Wszystko to sprawia, że Polska 2050 jest już na ścieżce do politycznej anihilacji i trudno spodziewać się, że zmiana przywództwa odwróci ten trend. Można więc zadać sobie pytanie, po co zostawać kapitanem tonącego okrętu. I dlaczego jest tylu chętnych do tej roli?
Dlatego warto iść na dno jako kapitan Polski 2050
Powód wydaje się prosty. I znów za wytłumaczenie służą nam losy niebyłych partii. One, owszem, znikają, ale ich politycy bardzo często rozchodzą się po bardziej stabilnych ugrupowaniach. Czasami nawet wprowadzają do nich dawny sztandar partyjny i współtworzą szerszą koalicję wyborczą a potem parlamentarną jako zwasalizowane ugrupowanie. I to liderzy umierających partii negocjują warunki kapitulacji. Ba! Negocjują swoje polityczne przetrwanie – formalnie równi swoim seniorom, wywalczają biorące miejsca na listach i trwają w polityce.

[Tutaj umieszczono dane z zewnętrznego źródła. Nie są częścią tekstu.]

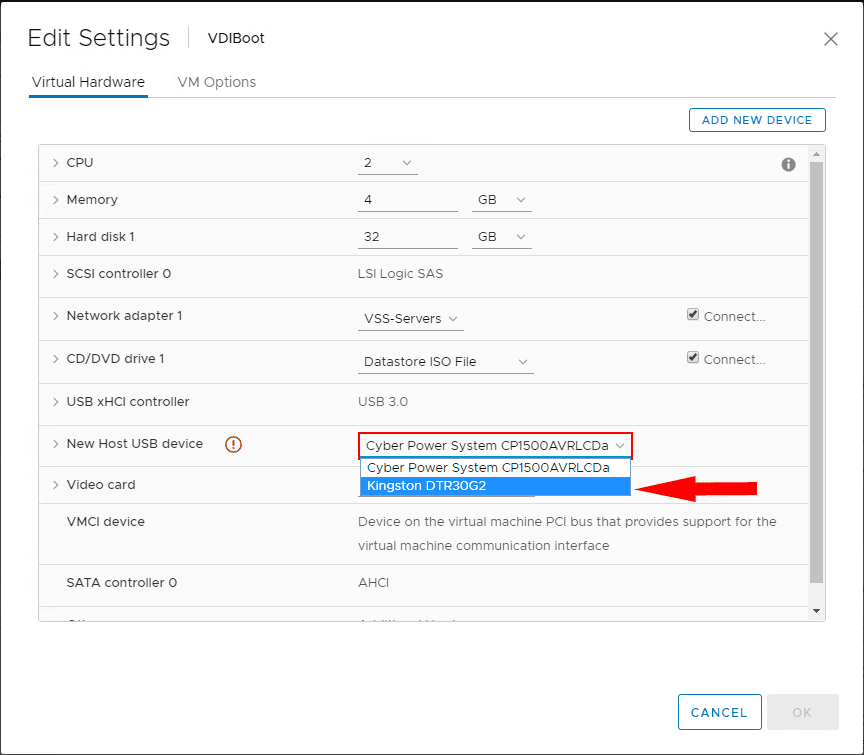Close the Edit Settings dialog
The height and width of the screenshot is (755, 864).
[831, 39]
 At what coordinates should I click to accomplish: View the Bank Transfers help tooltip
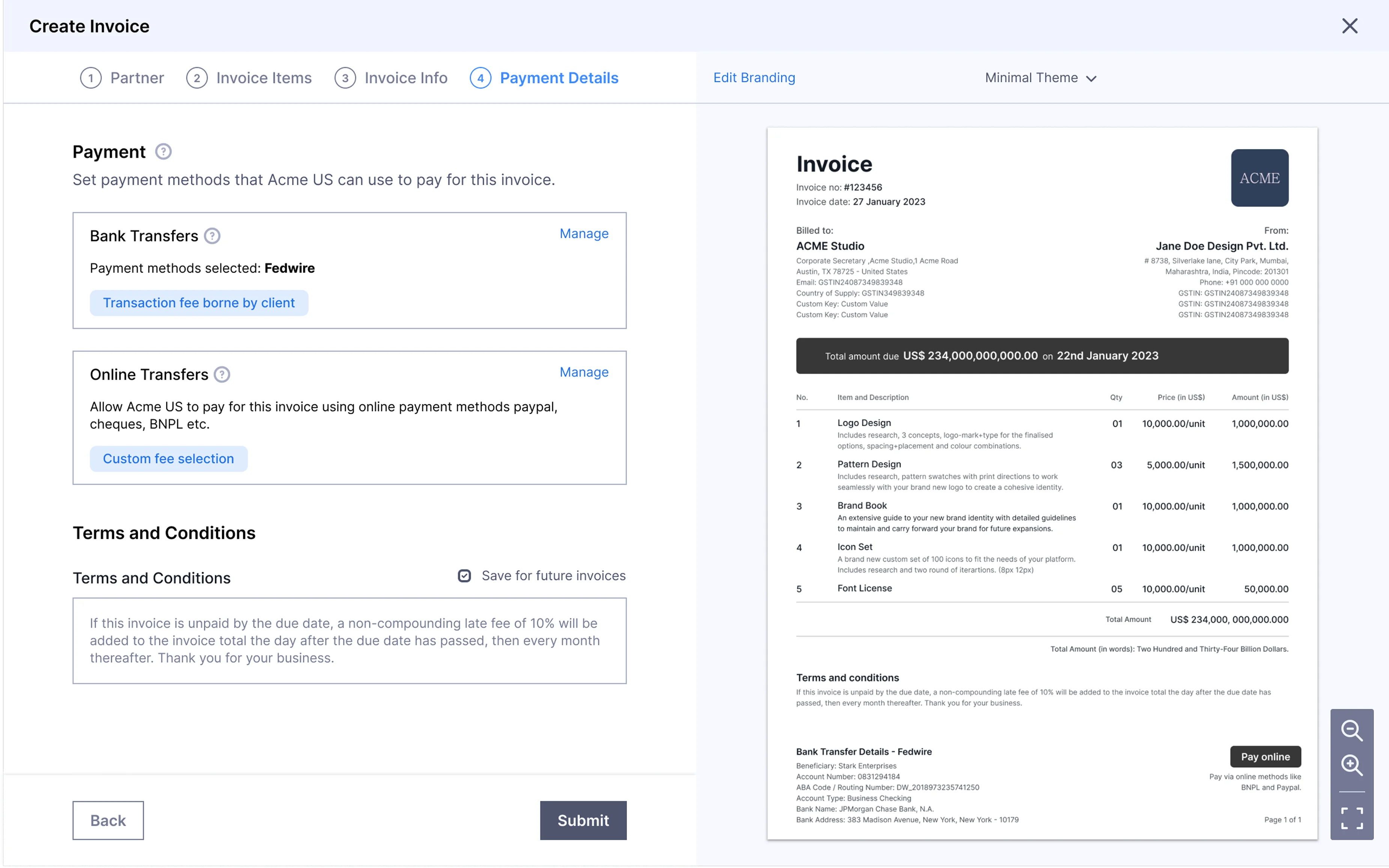tap(212, 235)
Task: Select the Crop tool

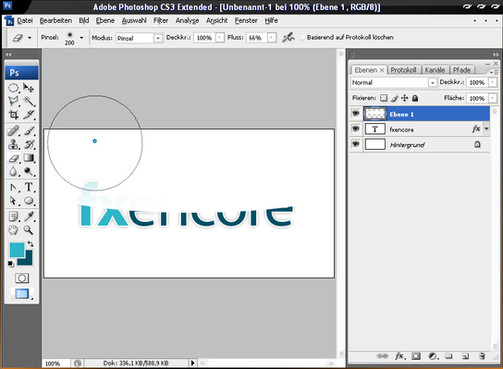Action: tap(13, 115)
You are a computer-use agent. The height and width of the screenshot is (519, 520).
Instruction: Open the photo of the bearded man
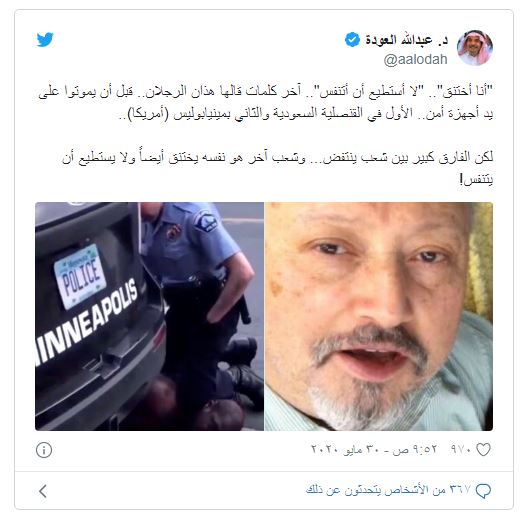pos(379,316)

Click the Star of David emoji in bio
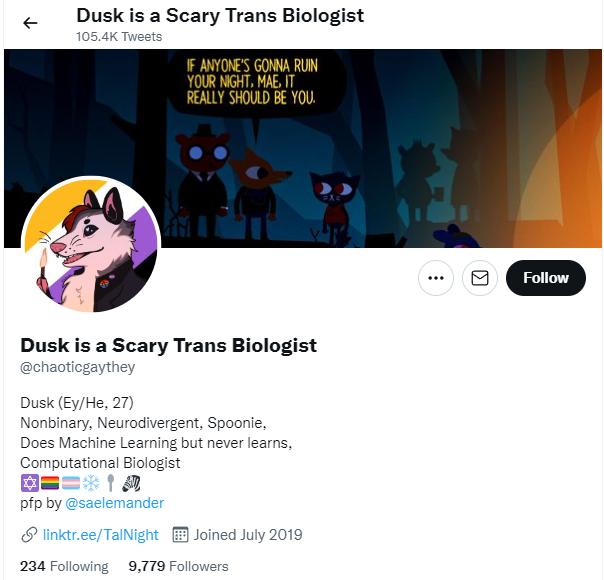point(30,483)
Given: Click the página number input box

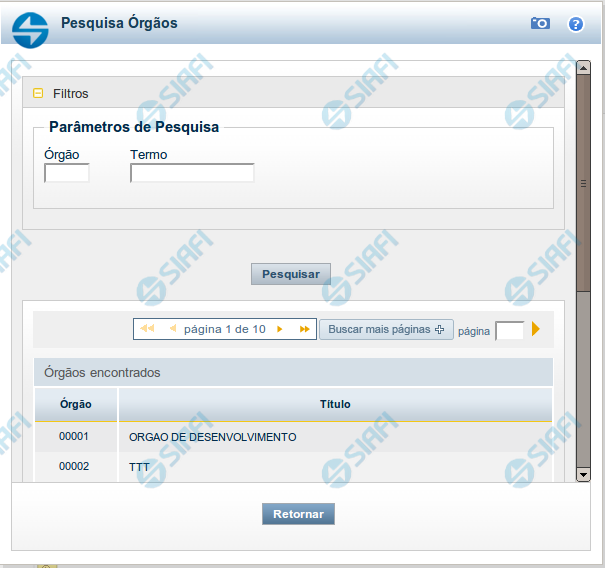Looking at the screenshot, I should click(x=509, y=330).
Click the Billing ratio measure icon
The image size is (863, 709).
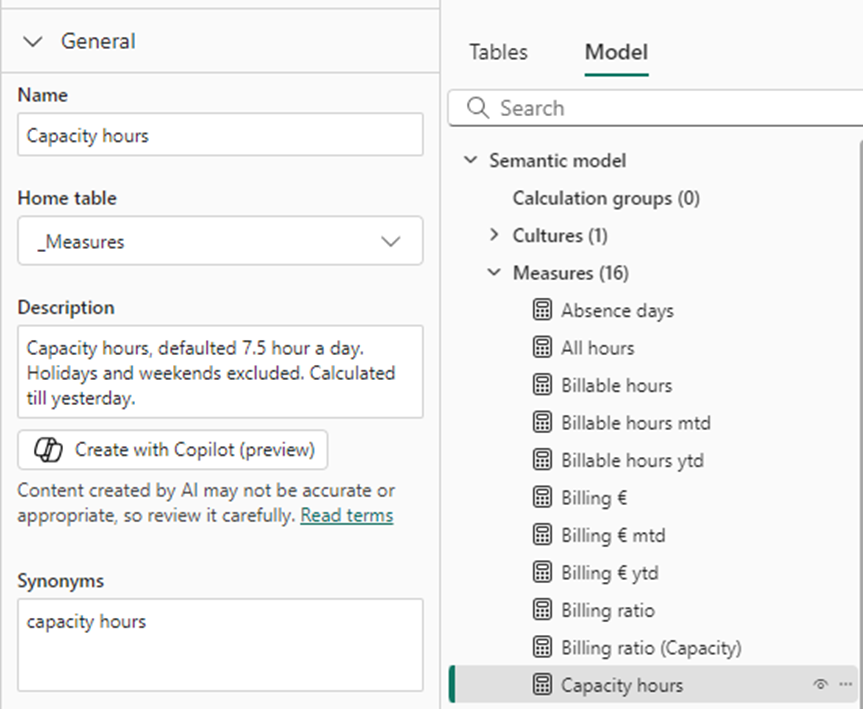click(x=542, y=610)
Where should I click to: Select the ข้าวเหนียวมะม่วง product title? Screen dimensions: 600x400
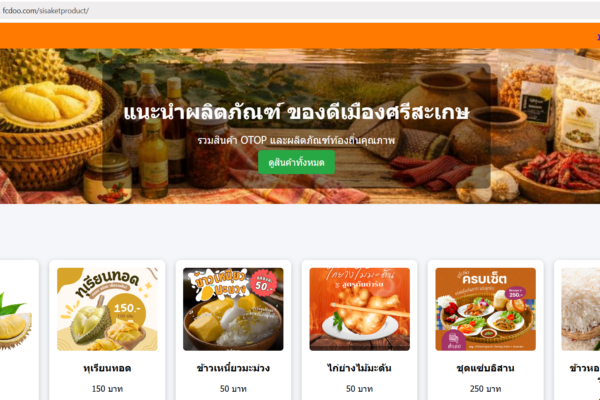tap(233, 368)
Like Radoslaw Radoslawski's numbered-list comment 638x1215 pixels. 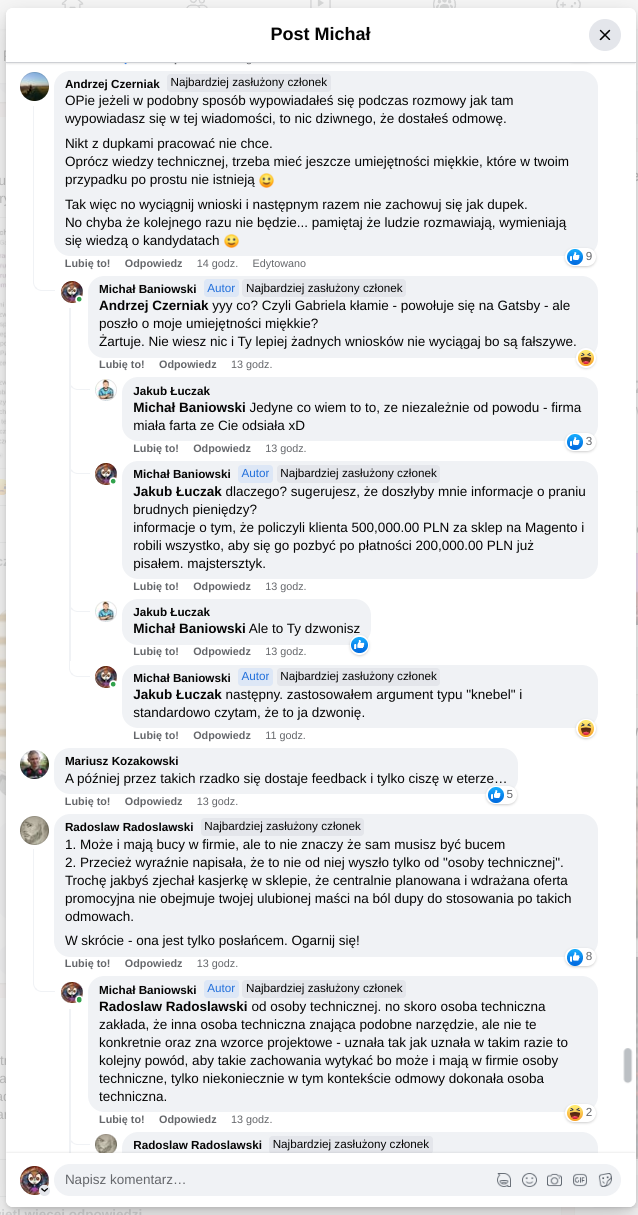pyautogui.click(x=88, y=963)

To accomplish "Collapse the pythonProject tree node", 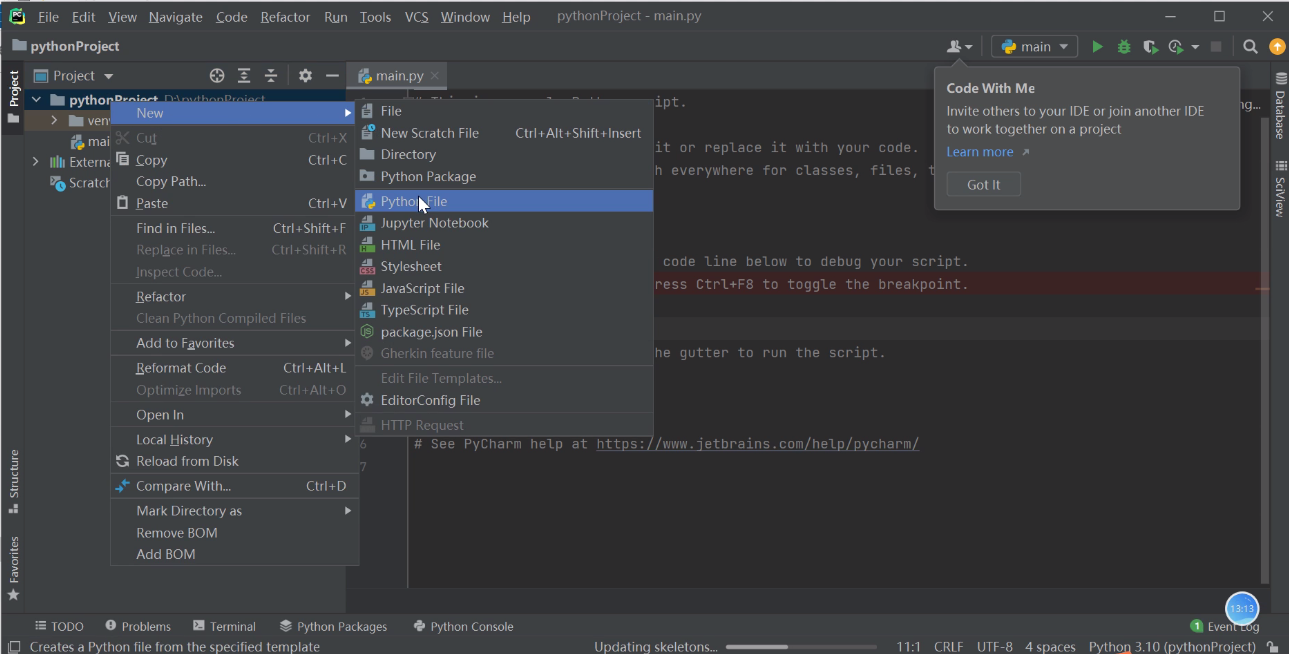I will click(x=36, y=100).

Jak choćby Adam Szłapka. Kto dziś pamięta, że rzecznik rządu ciągle jest przewodniczącym Nowoczesnej, która już dawno temu oddała się w opiekę Platformie Obywatelskiej. Wielu z posłów tej partii, którzy walki o władzę w niej nie wygrali, od dawna jest już poza polityką.
I właśnie dlatego szefowanie Polsce 2050 ciągle jest atrakcyjną posadą. Może i partia umiera, ale to kto będzie nadzorował jej agonię, ma szansę na dobrych warunkach zmartwychwstać w Koalicji Obywatelskiej. Gra, przyznają Państwo, warta świeczki.